Кружку воды из ведра с колодезной водой мне выдали. И объяснили, что стоять это ведро должно на скамейке у печки. И надо его прикрывать деревянной крышкой, чтоб вода чистой была. К колодцу ходят с другим, что под лавкой. Кружкой не черпать. А вот берешь чистый ковшик с гвоздика на стене, им зачерпнула, в кружку себе налила, ведро прикрыла, а ковш снова на стену повесила. Вот так! Все это, в принципе, я уже знала, но послушно кивала головой. Убеждение, что если не хочешь неприятностей — не перечь и лишних вопросов не задавай, я усвоила в раннем детстве.

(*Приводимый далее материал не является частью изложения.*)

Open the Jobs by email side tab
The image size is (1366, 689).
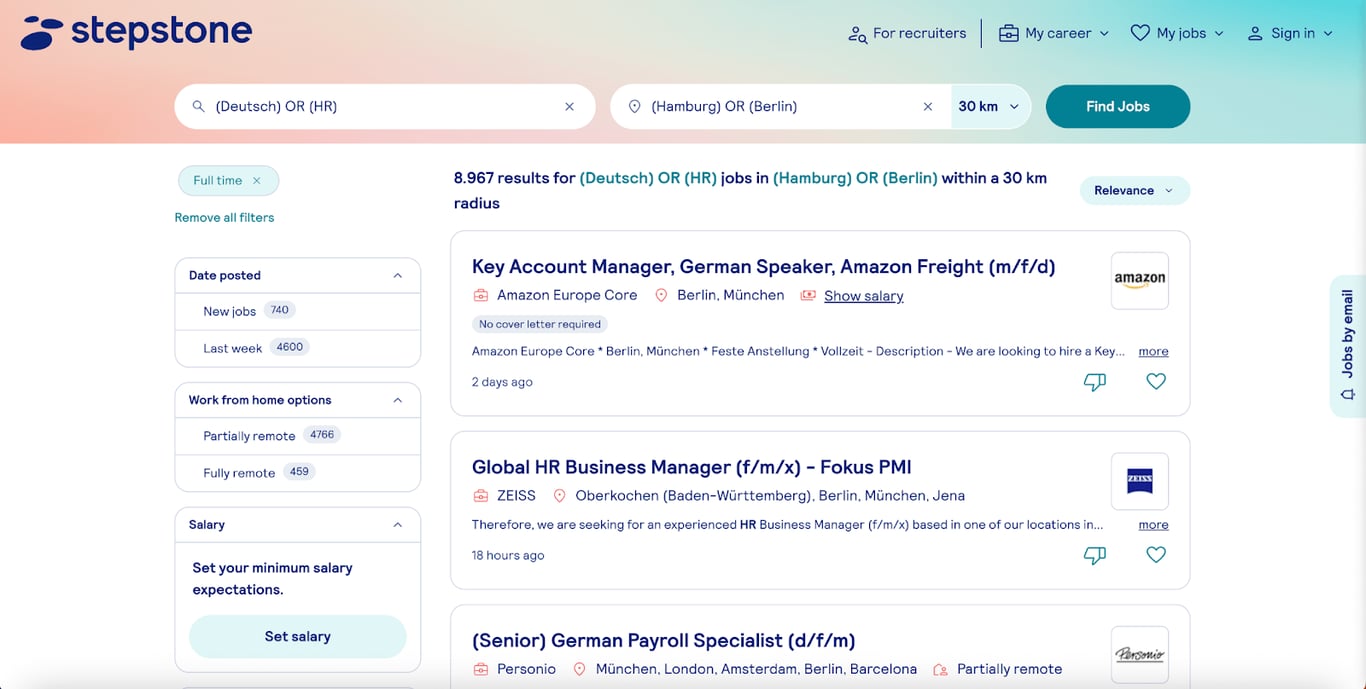[x=1348, y=346]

Уже в сумерках мы пришли к дому Хрунича. Тирнари цыкнула на мгновенно заткнувшуюся собаку и постучала кулаком в дверь. Похоже, старосты она не боялась совсем. Хозяин, увидев нас на пороге, вылупился на меня выцветшими глазами, почесал окладистую бороду.

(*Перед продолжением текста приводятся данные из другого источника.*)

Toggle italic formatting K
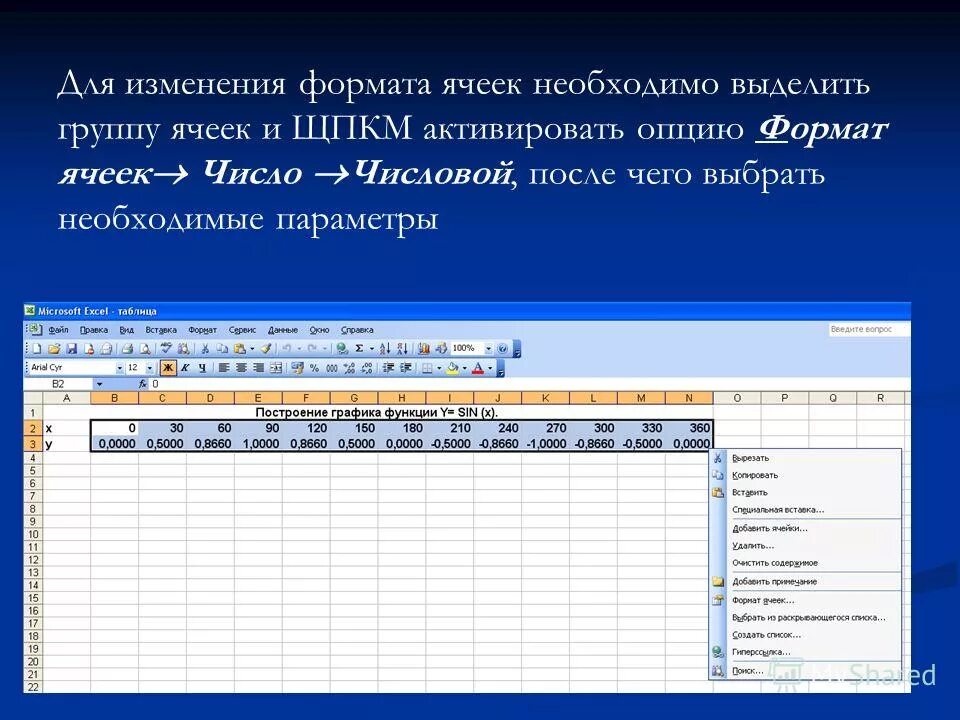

— Значит, так, — начала травница, — сироту Мирку я себе забираю в помощницы. А если сгодится, станет ученицей. Сами знаете, сколько и за что мне должны, — вот её я беру, а долг прощаю. Согласны?
Староста открыл рот, но Тирнари подняла ладонь:
— Ну, мне с вами лясы точить некогда. Я сказала. К Сибиру сейчас зайду сама, заберу вещи девчонки да предупрежу, что ты добро дал. Прощевай, Хрунич!

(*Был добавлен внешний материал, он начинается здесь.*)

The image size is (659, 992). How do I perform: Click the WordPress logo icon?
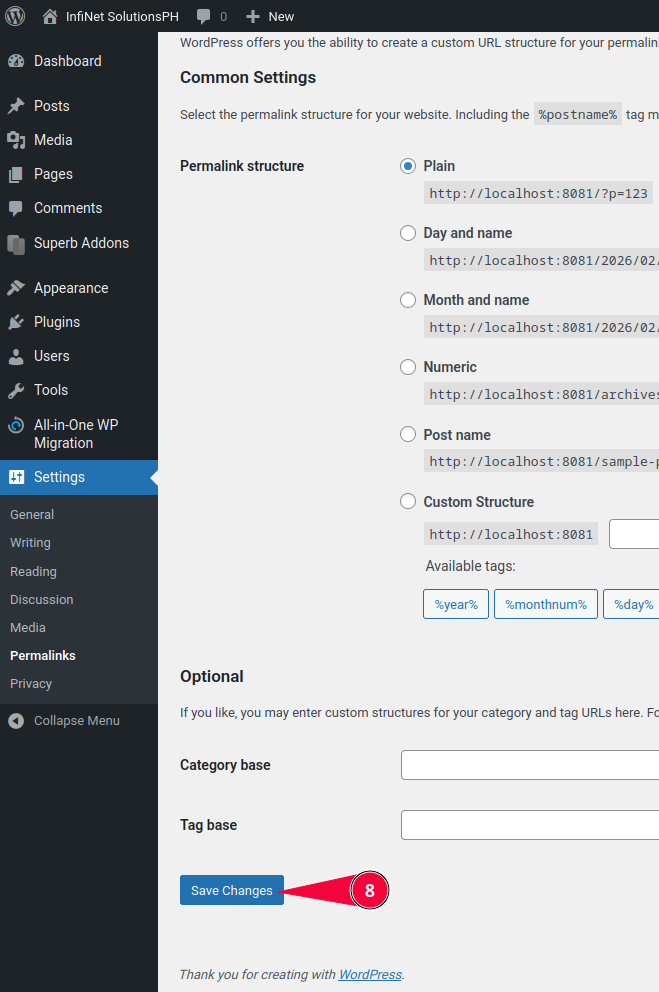[x=16, y=16]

Повернулась и потащила меня за руку за собой.
Вот так разговор!
Поймав мой восхищенный взгляд, Тирнари подмигнула.
Дома все прошло не так гладко. Когда до тетки Фарины дошло, что меня уводят, причем насовсем, начался жуткий скандал. К жене присоединился недовольный Сибир. Похоже, нападать на Тирнари дядька боялся, зато я услышала много всего, от знакомых с детства «чернавка поганая», «приживалка-нахлебница», «шлюхина дочка» и «подзаборное отродье» до того, что я — криворукая ленивица, за прокорм которой за девять лет Тирнари должна вернуть, если хочет меня забрать, десять золотых.
Такой разгневанной травницу я еще не видела.
— Я вижу не девчонку, а худосочную мышь затюканную. Десять золотых, говорите? Да как Мирка на вас с рассвета до ночи ишачила, вся деревня обзавидовалась! А куда ты, Фарина, дела те два кольца, что с рук ее матери сняла? Что такое материнское проклятье — слышала? Вот предрекаю тебе своей Силой — верни сама девке то, что у нее забрала, или ни одна из твоих трех дочерей замуж не выйдет!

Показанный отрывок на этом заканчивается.